Today's Talk introduces Mitosis, an open source project that solves the problem of building framework agnostic components. It supports JSX and Svelte syntax and outputs human-readable code for various web frameworks. Mitosis is already being used by enterprise customers and can be easily integrated with React, Svelte, and other frameworks. It saves time, allows for easy handling of framework version migrations, and enables efficient unit and integration testing.

Available in Español: Es hora de desfragmentar la web

1. Introduction to Framework Agnostic Components

Short description:

Today, I will discuss the idea of framework agnostic components. Building these components can be tedious, and current solutions like writing them by hand or using web components have tradeoffs. That's why we've developed Mitosis, an open source project that solves this problem. I'll show you why building these components is tedious, why Mitosis is a good solution, and how it works better than expected.

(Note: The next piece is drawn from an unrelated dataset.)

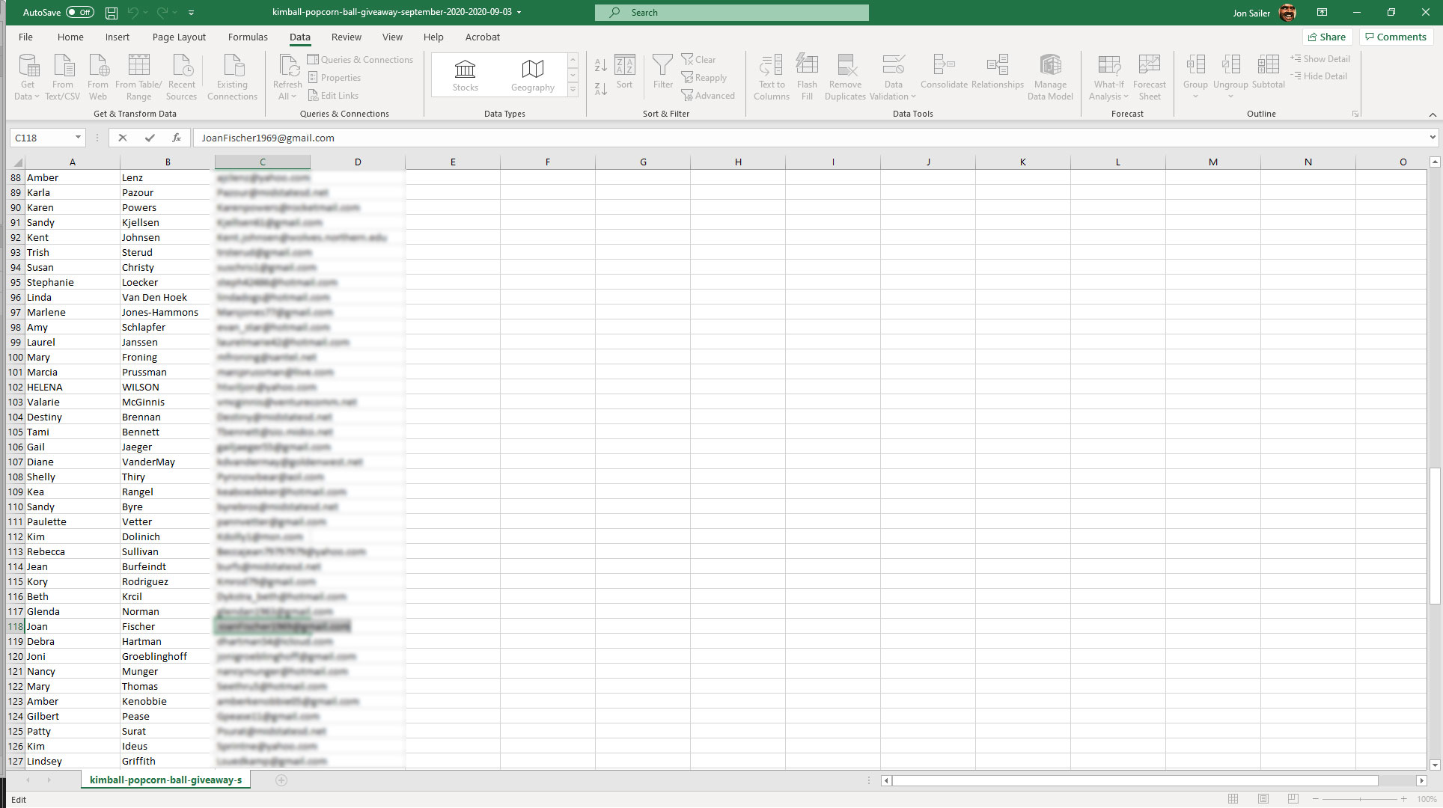The height and width of the screenshot is (808, 1443).
Task: Click the Share button
Action: (x=1326, y=37)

Well, you guys have a lot of energy for a full day of talks. Thank you for sticking around for mine. Thank you to the React Day Berlin organizers for choosing my talk and for everyone else who's in the room today. I'm really, really excited about what I want to talk about, so let's just dive in.

What I'm going to be discussing today is the idea of framework agnostic components. Those to those who are unfamiliar with that idea is when you write a component that you want to render in different web frameworks. So a React app, a Quick app, a Svelte app, a Vue app. There are a lot of scenarios where you want to build such a component because of a business need or any other kind of need. Doing that today is really tedious. You effectively have one of two choices. You can either do it by hand, write that same component over and over by hand four, five, six times, which is obviously not great, or you can use web components, which is a standard that's been developed on top of web browsers. Both of those have tradeoffs that we at Builder we're unhappy with. This is why we've come up with a solution, which is Mitosis, an open source project that's already been available for a couple of years now, that solves this problem for us and hopefully for other people. So I'm going to try to convince you that building those components is tedious right now, and I'm going to try to convince you that Mitosis is a good solution for that. And towards the end, I'm going to try to really, really convince you that Mitosis works, because it is almost too crazy to work, but it does work better than you would expect.

2. Introduction to Sami Jaber and Buildr

Short description:

I'm Sami Jaber, a software engineer at Buildr and the primary contributor and maintainer of the Buildr.io SDKs. Buildr is a headless visual CMS that allows non-web developers to build web pages by dragging and dropping components. I also build the SDKs using Mitosis. Previously, I worked on Splash as a web developer.

Now, before we get into all of that, I just want to introduce myself briefly. My name is Sami Jaber, I'm a software engineer at Buildr. I'm the primary contributor and maintainer of the Buildr.io SDKs. So Buildr is a headless visual CMS, which means you can drag and drop your own components in a way that lets non-web developers build web pages, and what powers all of that is the SDKs, which need to be different for each web framework. And so I'm the contributor to those SDKs and I build them using Mitosis, which I'm also the primary contributor to. Before my time at Buildr, I was one of the web developers on Splash.